* **EXERCISE DESCRIPTION**:
Rename "icon" to "symbol" throughout the listing below, and reproduce its lines with nothing else altered.
# SOURCE MATERIAL start
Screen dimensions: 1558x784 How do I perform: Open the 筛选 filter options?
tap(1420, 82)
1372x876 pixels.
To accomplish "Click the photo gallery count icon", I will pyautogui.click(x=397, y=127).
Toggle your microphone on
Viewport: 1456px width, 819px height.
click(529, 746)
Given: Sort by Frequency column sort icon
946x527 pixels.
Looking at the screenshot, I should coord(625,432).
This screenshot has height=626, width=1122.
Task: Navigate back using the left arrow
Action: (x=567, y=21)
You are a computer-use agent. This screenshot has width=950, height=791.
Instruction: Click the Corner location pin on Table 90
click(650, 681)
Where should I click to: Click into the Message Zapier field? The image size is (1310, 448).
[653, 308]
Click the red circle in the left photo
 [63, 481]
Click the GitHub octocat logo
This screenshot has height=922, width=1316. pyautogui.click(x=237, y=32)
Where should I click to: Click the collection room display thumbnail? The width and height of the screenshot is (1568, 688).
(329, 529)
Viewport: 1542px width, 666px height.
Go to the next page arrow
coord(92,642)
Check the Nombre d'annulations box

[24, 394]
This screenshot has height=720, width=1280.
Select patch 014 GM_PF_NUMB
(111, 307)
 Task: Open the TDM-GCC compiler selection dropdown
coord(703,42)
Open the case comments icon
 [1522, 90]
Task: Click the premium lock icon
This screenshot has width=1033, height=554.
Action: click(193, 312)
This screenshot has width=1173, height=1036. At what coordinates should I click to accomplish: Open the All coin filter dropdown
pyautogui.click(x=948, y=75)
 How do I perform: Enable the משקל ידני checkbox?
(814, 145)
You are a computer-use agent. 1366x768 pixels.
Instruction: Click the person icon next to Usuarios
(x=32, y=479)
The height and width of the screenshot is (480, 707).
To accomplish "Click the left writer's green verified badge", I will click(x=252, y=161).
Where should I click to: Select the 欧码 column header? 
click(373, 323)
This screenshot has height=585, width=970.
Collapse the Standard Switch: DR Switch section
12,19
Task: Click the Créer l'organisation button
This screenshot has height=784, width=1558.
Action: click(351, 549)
# SOURCE MATERIAL end
* **ANSWER FOR THE TASK**:
Screen dimensions: 1558x784 How do I perform: Open the 筛选 filter options?
tap(1420, 82)
1372x876 pixels.
To accomplish "Click the photo gallery count symbol", I will pyautogui.click(x=397, y=127).
Toggle your microphone on
Viewport: 1456px width, 819px height.
click(529, 746)
Given: Sort by Frequency column sort symbol
946x527 pixels.
Looking at the screenshot, I should coord(625,432).
This screenshot has height=626, width=1122.
Task: Navigate back using the left arrow
Action: (x=567, y=21)
You are a computer-use agent. This screenshot has width=950, height=791.
Instruction: Click the Corner location pin on Table 90
click(650, 681)
Where should I click to: Click into the Message Zapier field? The image size is (1310, 448).
[653, 308]
Click the red circle in the left photo
 [63, 481]
Click the GitHub octocat logo
This screenshot has height=922, width=1316. pyautogui.click(x=237, y=32)
Where should I click to: Click the collection room display thumbnail? The width and height of the screenshot is (1568, 688).
(329, 529)
Viewport: 1542px width, 666px height.
Go to the next page arrow
coord(92,642)
Check the Nombre d'annulations box

[24, 394]
This screenshot has height=720, width=1280.
Select patch 014 GM_PF_NUMB
(111, 307)
 Task: Open the TDM-GCC compiler selection dropdown
coord(703,42)
Open the case comments symbol
 [1522, 90]
Task: Click the premium lock symbol
This screenshot has width=1033, height=554.
Action: click(193, 312)
This screenshot has width=1173, height=1036. At what coordinates should I click to accomplish: Open the All coin filter dropdown
pyautogui.click(x=948, y=75)
 How do I perform: Enable the משקל ידני checkbox?
(814, 145)
You are a computer-use agent. 1366x768 pixels.
Instruction: Click the person symbol next to Usuarios
(x=32, y=479)
The height and width of the screenshot is (480, 707).
To accomplish "Click the left writer's green verified badge", I will click(x=252, y=161).
Where should I click to: Select the 欧码 column header? 
click(373, 323)
This screenshot has height=585, width=970.
Collapse the Standard Switch: DR Switch section
12,19
Task: Click the Créer l'organisation button
This screenshot has height=784, width=1558.
Action: click(351, 549)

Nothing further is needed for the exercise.